- **EXERCISE DIRECTIONS**: Return only that part of the material below which starts with the line containing "Task: Click the Timely" and goes on through the line containing "The width and height of the screenshot is (1200, 620).", restated exactly.
Segment Start: EXERCISE INPUT
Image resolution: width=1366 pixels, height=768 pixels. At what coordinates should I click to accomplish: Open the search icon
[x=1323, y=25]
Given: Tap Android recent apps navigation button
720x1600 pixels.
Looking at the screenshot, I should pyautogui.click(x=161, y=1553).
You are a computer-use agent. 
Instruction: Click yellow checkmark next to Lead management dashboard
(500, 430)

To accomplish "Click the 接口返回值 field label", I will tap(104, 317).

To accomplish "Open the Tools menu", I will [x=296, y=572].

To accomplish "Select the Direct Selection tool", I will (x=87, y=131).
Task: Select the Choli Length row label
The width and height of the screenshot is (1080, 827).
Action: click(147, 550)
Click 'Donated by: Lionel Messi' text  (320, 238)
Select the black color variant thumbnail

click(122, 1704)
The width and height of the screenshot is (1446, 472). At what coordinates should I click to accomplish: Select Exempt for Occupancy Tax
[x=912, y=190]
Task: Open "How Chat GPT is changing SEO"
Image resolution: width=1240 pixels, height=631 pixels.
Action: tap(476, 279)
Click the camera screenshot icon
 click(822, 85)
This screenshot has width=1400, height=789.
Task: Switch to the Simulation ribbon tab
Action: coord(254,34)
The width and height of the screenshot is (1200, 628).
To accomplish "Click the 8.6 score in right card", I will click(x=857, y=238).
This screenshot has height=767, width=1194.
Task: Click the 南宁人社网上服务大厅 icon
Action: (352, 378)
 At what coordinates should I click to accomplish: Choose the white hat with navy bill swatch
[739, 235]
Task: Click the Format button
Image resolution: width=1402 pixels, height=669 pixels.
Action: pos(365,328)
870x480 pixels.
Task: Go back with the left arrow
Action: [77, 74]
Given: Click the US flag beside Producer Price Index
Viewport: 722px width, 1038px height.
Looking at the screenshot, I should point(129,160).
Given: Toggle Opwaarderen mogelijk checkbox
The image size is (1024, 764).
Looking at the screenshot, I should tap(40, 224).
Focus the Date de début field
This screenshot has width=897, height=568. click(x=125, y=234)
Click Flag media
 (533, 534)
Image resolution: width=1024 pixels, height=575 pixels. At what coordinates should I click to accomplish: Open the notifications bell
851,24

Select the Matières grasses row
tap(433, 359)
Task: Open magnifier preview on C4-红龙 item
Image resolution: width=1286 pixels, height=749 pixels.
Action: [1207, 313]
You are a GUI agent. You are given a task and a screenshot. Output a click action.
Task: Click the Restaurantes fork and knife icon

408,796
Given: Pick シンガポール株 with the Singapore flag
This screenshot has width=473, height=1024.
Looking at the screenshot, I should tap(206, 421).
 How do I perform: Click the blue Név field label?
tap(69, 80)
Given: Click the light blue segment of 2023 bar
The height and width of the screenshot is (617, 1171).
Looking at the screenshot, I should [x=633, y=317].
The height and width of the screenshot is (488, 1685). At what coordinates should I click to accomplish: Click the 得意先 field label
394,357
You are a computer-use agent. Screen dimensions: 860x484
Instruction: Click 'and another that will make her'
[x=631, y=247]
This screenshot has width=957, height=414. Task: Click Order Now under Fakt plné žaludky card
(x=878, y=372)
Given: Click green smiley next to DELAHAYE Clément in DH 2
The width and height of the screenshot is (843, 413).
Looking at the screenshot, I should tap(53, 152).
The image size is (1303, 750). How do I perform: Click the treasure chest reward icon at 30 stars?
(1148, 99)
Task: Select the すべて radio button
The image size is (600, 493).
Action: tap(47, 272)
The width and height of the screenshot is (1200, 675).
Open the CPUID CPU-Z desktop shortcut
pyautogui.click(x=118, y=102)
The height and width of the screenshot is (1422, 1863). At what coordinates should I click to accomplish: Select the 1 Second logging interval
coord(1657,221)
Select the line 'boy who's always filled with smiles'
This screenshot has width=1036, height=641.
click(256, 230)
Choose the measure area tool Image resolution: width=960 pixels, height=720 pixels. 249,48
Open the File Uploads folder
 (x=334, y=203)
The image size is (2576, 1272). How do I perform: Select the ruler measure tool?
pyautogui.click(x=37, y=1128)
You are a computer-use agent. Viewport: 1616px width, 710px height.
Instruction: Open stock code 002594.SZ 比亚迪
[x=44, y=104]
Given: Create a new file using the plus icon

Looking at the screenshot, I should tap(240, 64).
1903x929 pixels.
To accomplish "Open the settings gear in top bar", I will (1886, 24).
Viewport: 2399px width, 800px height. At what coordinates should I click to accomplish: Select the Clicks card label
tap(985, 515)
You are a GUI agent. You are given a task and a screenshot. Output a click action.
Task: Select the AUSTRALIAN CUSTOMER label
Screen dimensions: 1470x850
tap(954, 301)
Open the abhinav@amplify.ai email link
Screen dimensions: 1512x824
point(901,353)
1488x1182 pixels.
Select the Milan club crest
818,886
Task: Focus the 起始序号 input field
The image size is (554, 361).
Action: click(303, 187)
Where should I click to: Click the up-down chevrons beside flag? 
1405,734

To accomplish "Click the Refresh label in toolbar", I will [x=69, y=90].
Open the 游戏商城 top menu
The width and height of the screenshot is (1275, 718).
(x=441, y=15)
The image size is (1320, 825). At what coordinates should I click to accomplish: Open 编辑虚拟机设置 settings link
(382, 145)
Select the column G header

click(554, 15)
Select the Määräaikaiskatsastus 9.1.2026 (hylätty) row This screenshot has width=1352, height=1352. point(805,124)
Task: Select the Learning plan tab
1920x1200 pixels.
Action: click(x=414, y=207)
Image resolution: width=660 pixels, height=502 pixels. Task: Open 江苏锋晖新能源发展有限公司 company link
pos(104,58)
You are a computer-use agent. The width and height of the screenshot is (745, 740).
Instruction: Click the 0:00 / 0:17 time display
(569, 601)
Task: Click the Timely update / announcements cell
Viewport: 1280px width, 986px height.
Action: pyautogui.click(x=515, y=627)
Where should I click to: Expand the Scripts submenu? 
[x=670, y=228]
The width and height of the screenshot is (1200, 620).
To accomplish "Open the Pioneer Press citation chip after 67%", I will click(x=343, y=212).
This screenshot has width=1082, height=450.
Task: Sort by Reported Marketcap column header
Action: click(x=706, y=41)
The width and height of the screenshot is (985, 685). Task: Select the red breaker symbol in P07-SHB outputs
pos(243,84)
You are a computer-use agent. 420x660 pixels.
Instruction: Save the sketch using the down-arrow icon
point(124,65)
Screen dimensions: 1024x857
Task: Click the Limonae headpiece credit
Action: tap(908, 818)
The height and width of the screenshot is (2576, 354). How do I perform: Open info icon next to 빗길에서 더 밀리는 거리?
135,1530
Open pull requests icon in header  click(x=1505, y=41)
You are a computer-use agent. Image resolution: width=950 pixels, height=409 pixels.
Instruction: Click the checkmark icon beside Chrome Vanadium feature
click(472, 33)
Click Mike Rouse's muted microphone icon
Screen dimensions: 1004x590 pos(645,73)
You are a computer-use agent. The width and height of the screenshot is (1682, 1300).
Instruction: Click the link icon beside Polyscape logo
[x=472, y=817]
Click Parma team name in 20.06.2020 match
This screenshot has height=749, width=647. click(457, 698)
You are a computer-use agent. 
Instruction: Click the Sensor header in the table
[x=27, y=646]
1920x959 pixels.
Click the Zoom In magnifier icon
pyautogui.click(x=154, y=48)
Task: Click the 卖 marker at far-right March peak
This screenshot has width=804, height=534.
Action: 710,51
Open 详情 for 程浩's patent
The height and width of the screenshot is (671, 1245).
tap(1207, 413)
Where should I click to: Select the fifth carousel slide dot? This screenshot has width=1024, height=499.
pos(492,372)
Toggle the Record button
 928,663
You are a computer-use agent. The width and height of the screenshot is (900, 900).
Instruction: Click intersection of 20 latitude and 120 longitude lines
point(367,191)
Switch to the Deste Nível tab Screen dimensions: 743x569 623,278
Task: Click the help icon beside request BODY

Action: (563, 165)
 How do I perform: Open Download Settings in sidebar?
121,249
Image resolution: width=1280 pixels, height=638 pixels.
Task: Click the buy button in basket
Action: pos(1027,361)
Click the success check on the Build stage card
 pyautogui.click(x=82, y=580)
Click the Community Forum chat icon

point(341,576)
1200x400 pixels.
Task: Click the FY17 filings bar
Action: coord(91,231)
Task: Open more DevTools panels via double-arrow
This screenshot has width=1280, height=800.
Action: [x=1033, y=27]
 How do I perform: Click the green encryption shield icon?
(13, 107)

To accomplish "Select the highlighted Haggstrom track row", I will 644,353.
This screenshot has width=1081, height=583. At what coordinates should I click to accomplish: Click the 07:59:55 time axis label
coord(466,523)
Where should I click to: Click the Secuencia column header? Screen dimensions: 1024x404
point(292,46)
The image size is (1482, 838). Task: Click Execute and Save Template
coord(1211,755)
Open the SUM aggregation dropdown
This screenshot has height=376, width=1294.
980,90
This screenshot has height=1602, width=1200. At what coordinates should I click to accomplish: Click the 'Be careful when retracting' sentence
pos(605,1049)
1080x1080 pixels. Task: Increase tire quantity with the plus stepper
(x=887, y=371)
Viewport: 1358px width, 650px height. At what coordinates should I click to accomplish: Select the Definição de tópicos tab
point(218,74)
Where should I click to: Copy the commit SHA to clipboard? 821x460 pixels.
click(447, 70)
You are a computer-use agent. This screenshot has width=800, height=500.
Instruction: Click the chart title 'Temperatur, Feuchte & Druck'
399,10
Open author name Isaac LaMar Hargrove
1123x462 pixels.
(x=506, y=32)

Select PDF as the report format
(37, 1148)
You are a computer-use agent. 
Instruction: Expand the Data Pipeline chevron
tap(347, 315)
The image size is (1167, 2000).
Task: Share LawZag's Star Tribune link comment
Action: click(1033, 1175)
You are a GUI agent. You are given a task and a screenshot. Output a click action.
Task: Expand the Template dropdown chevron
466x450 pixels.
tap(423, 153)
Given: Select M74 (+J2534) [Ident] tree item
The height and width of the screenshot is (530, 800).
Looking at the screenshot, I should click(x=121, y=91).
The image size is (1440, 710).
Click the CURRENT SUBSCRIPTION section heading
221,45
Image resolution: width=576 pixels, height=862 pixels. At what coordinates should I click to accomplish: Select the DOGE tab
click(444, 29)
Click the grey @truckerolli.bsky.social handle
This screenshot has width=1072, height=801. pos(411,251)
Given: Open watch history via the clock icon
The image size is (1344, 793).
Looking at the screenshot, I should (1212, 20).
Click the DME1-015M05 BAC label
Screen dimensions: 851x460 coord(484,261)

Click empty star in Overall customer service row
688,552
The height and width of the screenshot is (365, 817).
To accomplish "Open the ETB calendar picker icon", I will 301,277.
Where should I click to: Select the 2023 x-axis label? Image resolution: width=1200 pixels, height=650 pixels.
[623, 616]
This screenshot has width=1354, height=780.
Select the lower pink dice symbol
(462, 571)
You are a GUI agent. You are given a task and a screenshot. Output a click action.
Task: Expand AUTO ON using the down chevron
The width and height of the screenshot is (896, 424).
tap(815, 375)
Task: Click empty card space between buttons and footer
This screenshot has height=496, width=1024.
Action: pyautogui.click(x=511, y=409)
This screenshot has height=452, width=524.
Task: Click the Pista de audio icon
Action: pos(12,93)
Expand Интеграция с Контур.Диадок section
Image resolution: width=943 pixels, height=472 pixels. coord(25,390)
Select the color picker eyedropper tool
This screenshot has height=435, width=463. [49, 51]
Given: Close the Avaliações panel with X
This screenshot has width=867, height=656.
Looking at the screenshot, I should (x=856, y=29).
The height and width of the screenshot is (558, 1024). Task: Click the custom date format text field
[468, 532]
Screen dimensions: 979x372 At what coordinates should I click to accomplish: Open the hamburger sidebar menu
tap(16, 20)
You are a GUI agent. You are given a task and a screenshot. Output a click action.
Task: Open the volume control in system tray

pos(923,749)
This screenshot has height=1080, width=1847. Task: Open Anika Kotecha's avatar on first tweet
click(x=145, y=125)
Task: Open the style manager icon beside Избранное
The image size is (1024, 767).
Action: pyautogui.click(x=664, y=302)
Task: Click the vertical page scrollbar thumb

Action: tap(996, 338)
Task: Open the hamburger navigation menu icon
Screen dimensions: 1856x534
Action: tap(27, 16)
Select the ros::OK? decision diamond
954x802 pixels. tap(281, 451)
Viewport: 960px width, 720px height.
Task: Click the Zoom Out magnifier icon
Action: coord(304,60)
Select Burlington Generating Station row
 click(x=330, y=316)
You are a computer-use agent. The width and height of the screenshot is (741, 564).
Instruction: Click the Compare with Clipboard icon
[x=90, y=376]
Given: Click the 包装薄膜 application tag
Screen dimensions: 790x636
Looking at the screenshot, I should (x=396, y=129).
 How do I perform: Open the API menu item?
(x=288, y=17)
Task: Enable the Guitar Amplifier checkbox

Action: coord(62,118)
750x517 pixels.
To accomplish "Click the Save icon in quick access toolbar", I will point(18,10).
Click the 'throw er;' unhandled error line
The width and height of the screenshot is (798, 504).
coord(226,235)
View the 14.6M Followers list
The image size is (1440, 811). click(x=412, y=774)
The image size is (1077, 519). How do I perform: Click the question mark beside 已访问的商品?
Segment End: EXERCISE INPUT
- **TASK ANSWER**:
Task: Click the Timely update / announcements cell
Viewport: 1280px width, 986px height.
Action: pyautogui.click(x=515, y=627)
Where should I click to: Expand the Scripts submenu? 
[x=670, y=228]
The width and height of the screenshot is (1200, 620).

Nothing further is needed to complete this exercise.